OpenAI’s response to the same environment was instructive. Days after the Fable 5 export controls were lifted, Axios reported that OpenAI had previewed GPT-5.6 to a small, government-approved group rather than the public, explicitly citing the dual-use risk of a model capable enough to help defenders also being capable enough to help attackers. The Fable 5 episode appears to have accelerated voluntary pre-coordination across the industry.

For Researchers and Security Professionals

The new classifier will produce more false positives on legitimate security research. Professionals who routinely interact with Fable 5 on topics adjacent to cybersecurity should expect occasional fallbacks to Opus 4.8 for work that would not have triggered the original classifier.

The HackerOne disclosure program creates a formal channel for submitting jailbreak findings. This is important because it provides security researchers with a legitimate path that neither requires publishing findings publicly (creating risk) nor leaves them with no recourse when they discover a potential safety issue.

For Enterprise Customers

The 19-day global shutdown exposed the inadequacy of standard enterprise contracts for AI services. Most service agreements lacked specific provisions for instant regulatory model standdowns, failover requirements, or nonperformance indemnities in the event of government-mandated shutdowns.

Enterprise procurement teams should review their AI service agreements in light of this episode. Key questions include: What happens to committed usage if a model is suspended? What fallback provisions exist? What notification requirements apply? How are data retention obligations handled during a shutdown period?

For Frontier AI Governance

The Fable 5 episode is likely to accelerate the formalization of pre-release government review for frontier AI models. The June 2 Executive Order created the framework in theory; the June 12 export control order demonstrated the consequence of operating outside it. The 30-day pre-release access window now has a concrete case study illustrating what happens when it is absent.

The proposed four-criterion jailbreak severity framework, if adopted across the industry, could provide exactly the common language that was missing when Anthropic and the government assessed the Amazon finding differently. Whether it gains adoption among competitors and government agencies remains to be seen.

For China and Global AI Competition

Several technology executives and investors raised concern during the 19-day shutdown that restricting Anthropic’s rollout was providing Chinese AI developers with valuable time to close the gap.
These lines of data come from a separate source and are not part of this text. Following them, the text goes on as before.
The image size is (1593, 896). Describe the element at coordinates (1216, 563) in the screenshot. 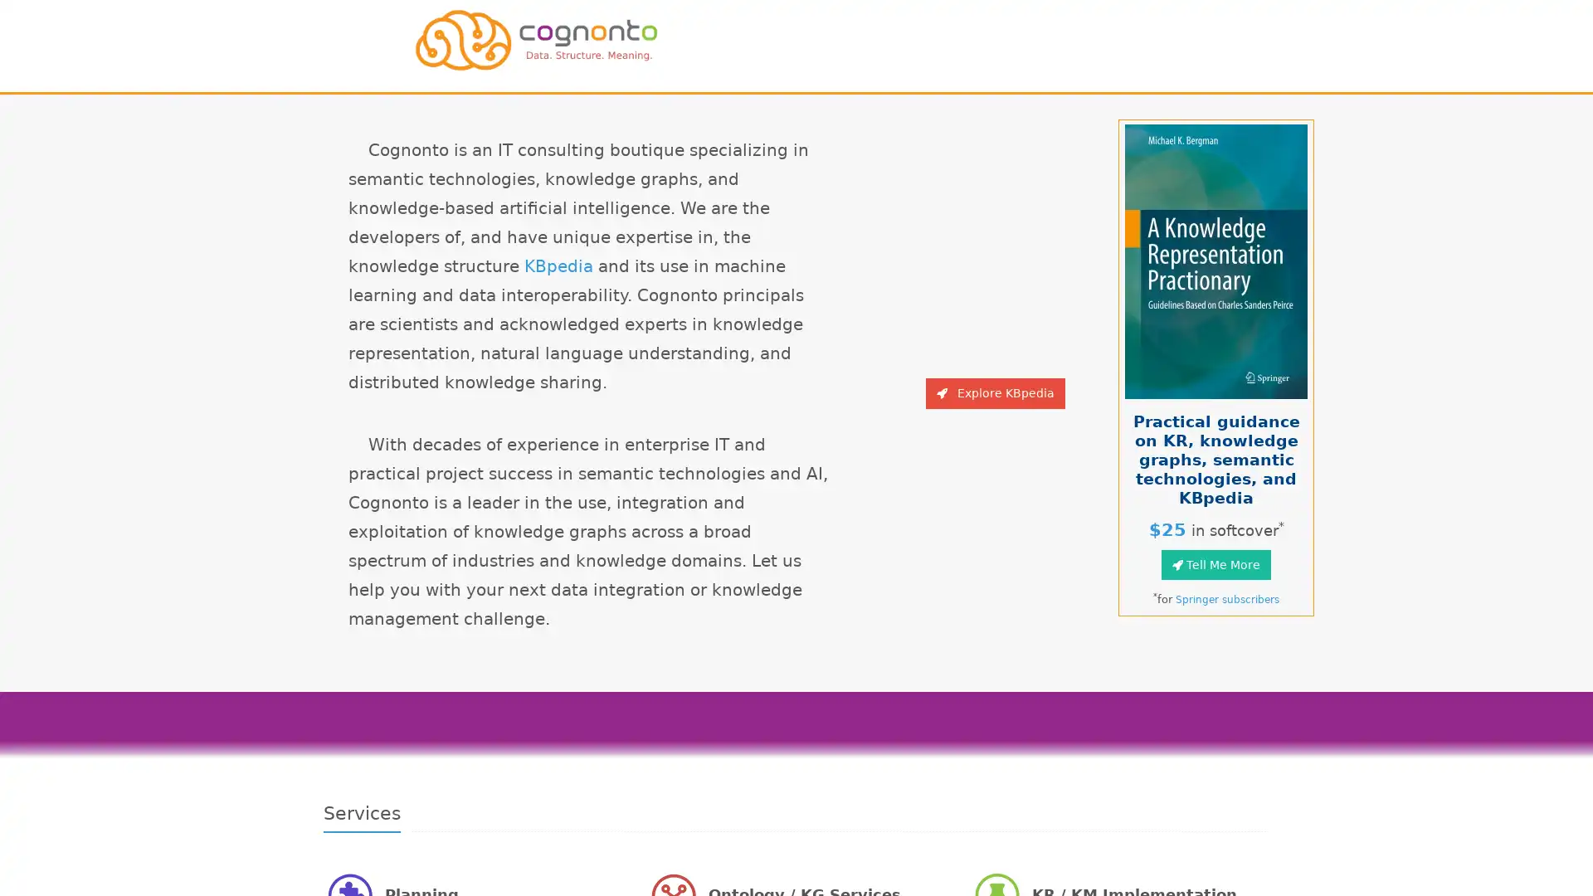

I see `Tell Me More` at that location.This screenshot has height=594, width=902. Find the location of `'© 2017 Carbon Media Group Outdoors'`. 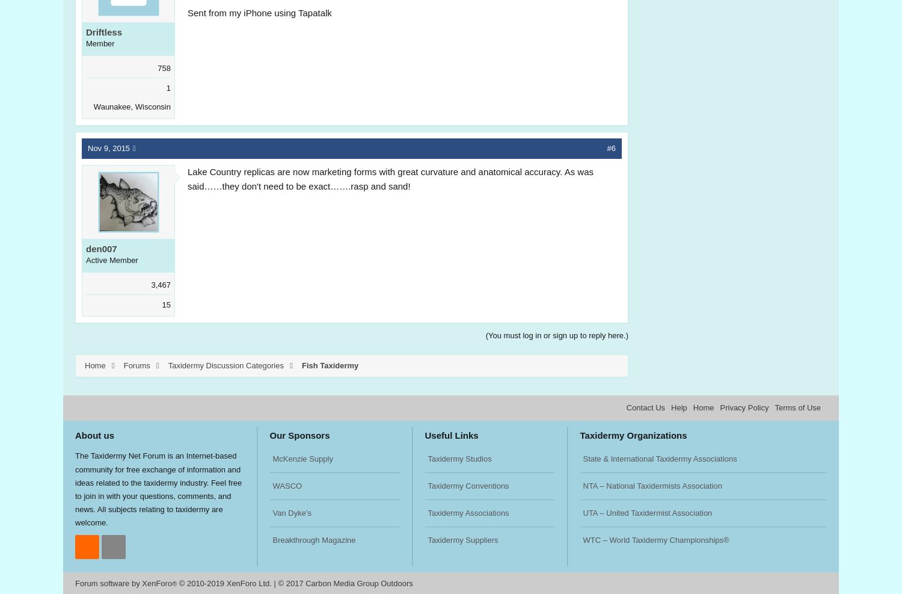

'© 2017 Carbon Media Group Outdoors' is located at coordinates (343, 582).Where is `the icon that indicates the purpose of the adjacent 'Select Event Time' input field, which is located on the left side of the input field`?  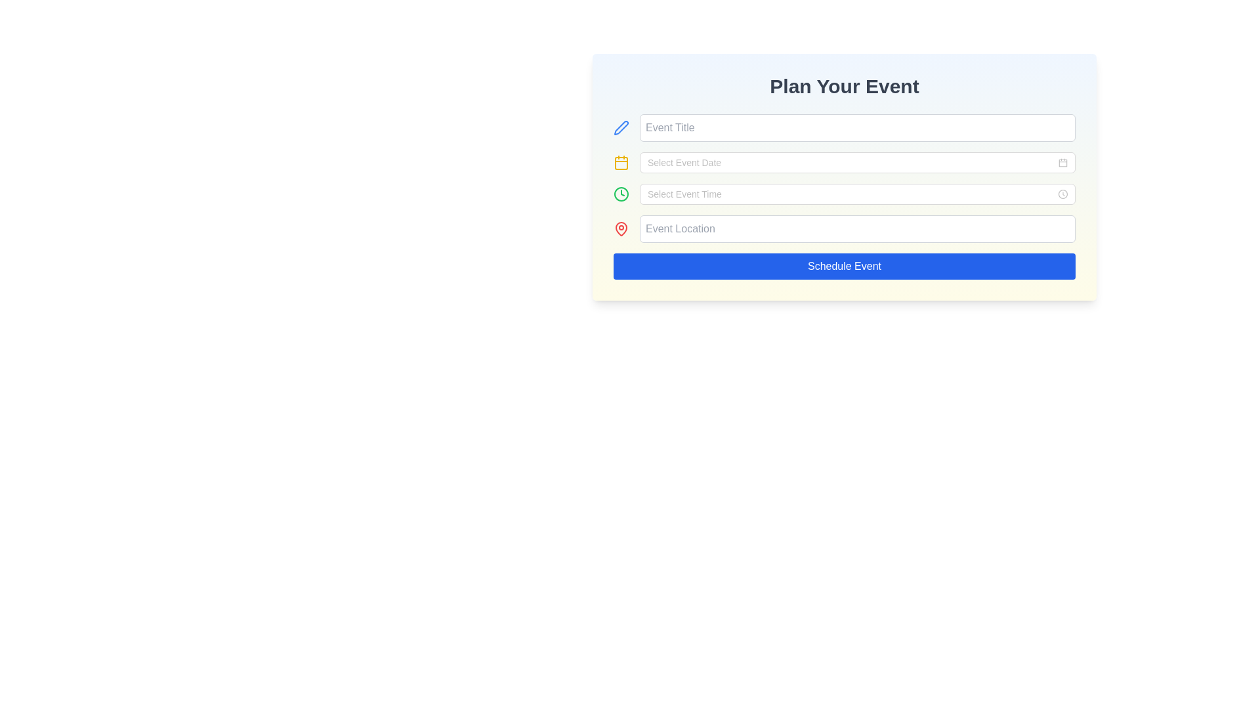 the icon that indicates the purpose of the adjacent 'Select Event Time' input field, which is located on the left side of the input field is located at coordinates (620, 194).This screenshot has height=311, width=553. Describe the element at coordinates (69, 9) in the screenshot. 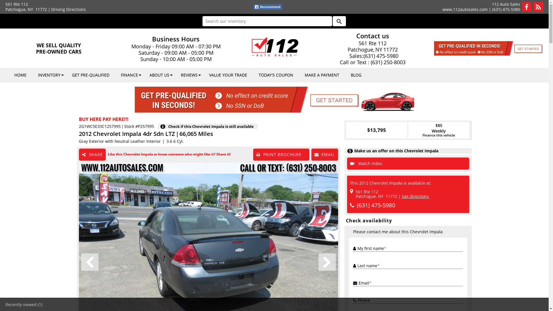

I see `'Driving Directions'` at that location. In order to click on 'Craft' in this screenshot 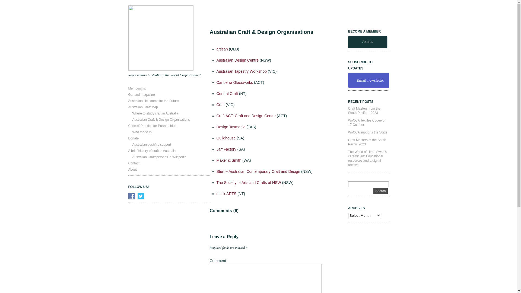, I will do `click(220, 104)`. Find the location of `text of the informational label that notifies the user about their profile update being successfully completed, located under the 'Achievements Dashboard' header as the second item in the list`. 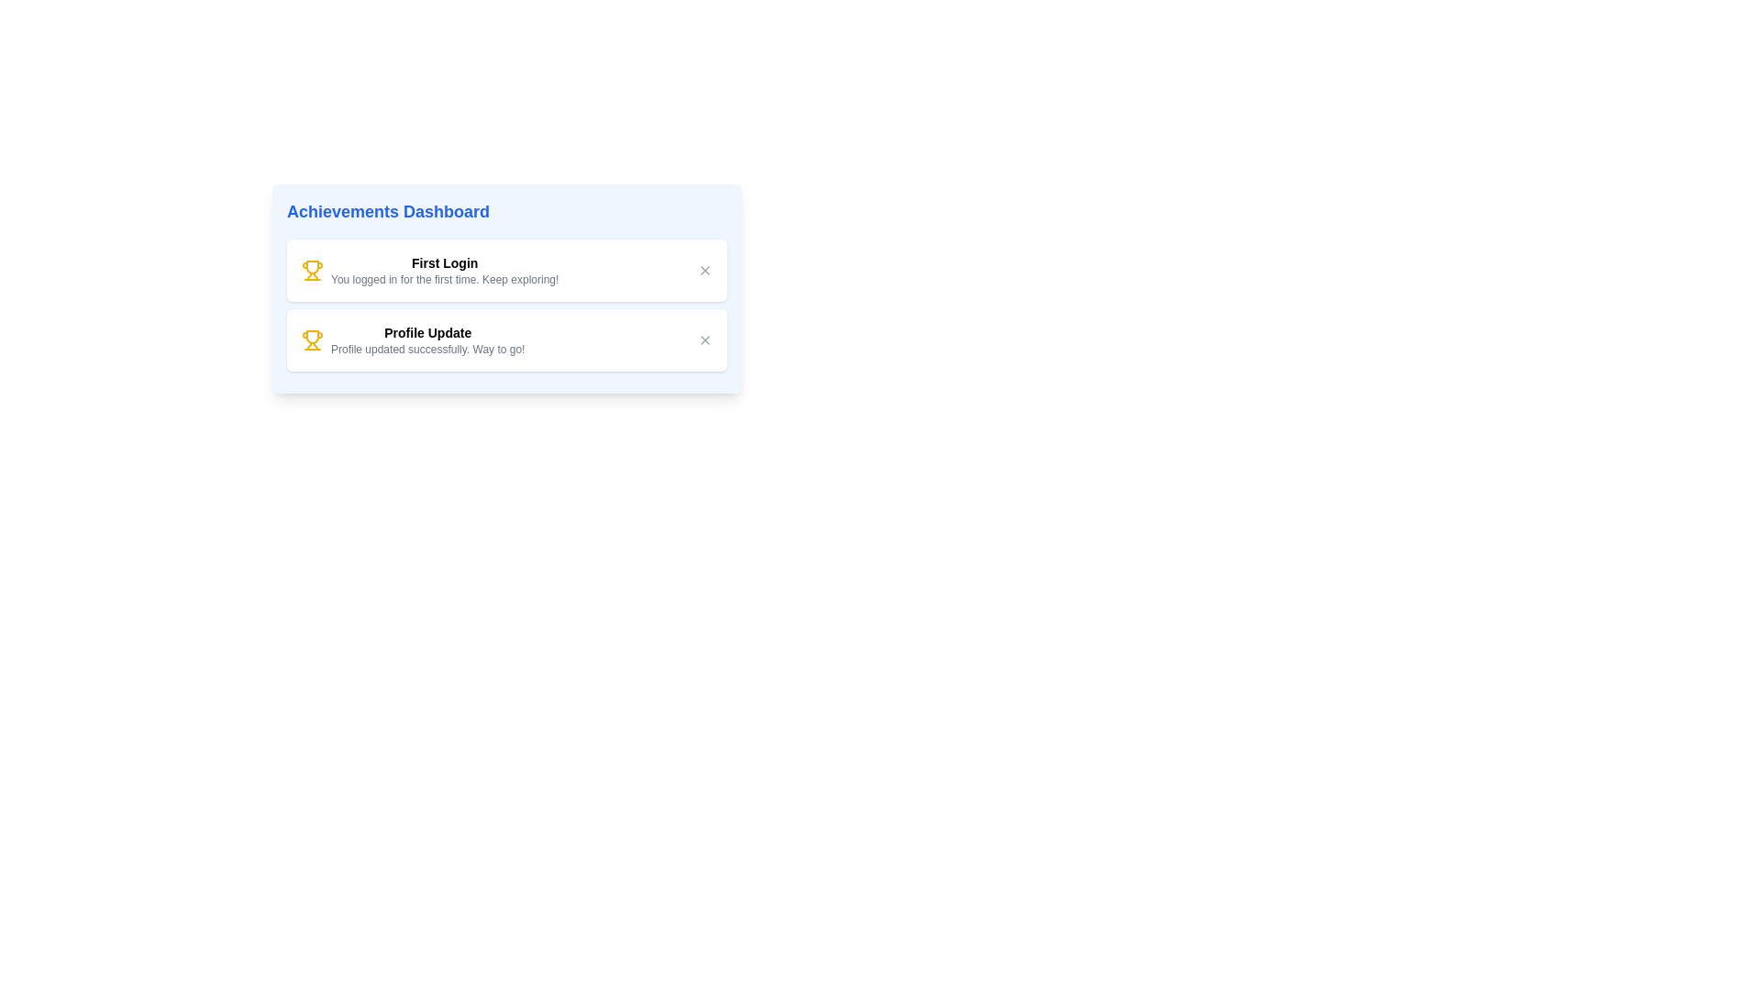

CNBC noted that Chinese open-source models were proving capable enough to replicate some of the same behaviors that triggered the export controls in the first place.

This creates a genuine policy tension. Export controls designed to prevent foreign access to advanced US AI capabilities may simultaneously slow the US commercial AI advantage while doing little to restrict what is achievable with existing Chinese open-weight models. Anthropic’s own testing showed that Kimi K2.7 could produce the same behaviors the Amazon report identified in Fable 5, without being subject to any equivalent export restriction.

Analysis: What Anthropic Did Well and What Remains Unresolved

What Anthropic Did Well

The transparency of the June 30 announcement was notable. Rather than treating the episode as an embarrassment to minimize, Anthropic published a detailed technical account of what the Amazon report found, how its testing confirmed the finding was not unique to Fable 5, how the new classifier works, and what the tradeoffs are. That level of disclosure, including explicit acknowledgment that the new classifier increases false positives, sets a standard for post-incident AI safety communication.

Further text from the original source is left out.